# Objective
Repeat the data from the line containing "You are a GUI" through the line containing "Looking at the", inclusive.

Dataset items
------------------------------------------------

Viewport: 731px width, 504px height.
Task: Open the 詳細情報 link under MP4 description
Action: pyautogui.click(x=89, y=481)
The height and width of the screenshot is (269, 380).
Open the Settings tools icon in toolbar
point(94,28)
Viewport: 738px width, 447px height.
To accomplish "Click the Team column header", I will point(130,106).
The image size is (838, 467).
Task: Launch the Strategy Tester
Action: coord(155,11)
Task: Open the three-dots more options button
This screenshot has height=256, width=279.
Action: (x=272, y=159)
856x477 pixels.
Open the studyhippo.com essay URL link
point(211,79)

------------------------------------------------

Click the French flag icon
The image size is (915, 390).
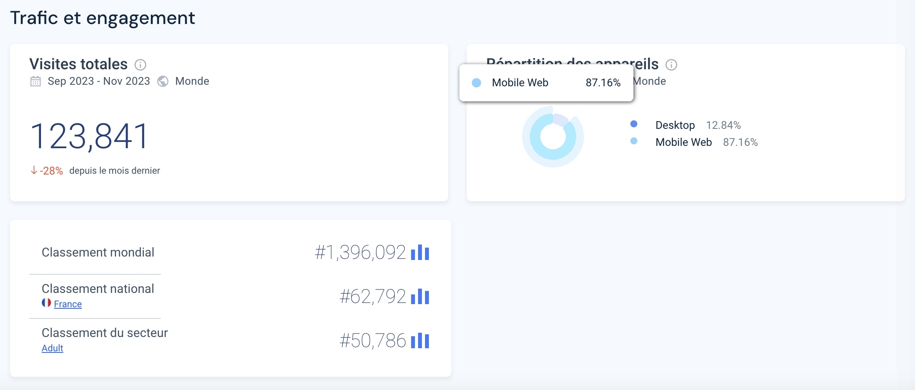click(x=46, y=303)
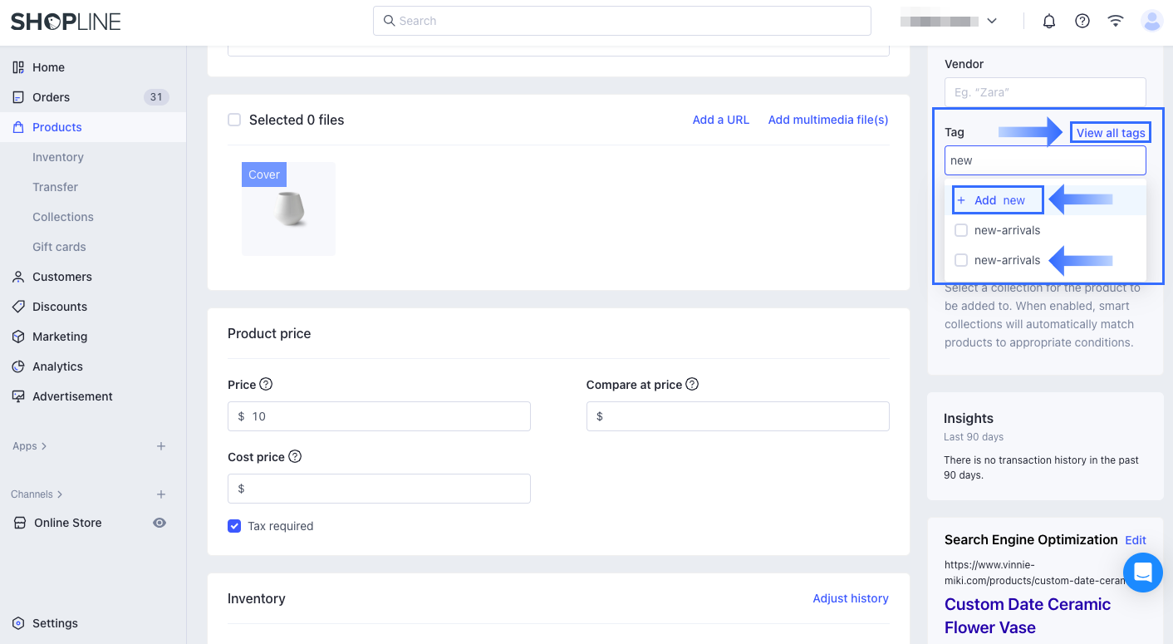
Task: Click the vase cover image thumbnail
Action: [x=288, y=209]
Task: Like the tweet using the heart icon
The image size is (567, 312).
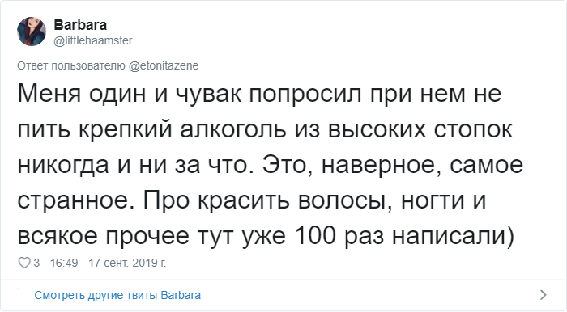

------------------------------------------------

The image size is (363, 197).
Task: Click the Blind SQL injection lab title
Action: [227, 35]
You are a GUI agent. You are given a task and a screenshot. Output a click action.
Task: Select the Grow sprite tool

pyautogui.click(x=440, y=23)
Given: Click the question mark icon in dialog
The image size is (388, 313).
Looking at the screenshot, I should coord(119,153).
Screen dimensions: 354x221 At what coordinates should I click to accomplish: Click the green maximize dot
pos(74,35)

------------------------------------------------

# Output for this exercise
You are a GUI agent. You are given a task and a screenshot. Output a click action.
Task: Select the Grow sprite tool

pyautogui.click(x=440, y=23)
Given: Click the question mark icon in dialog
The image size is (388, 313).
Looking at the screenshot, I should coord(119,153).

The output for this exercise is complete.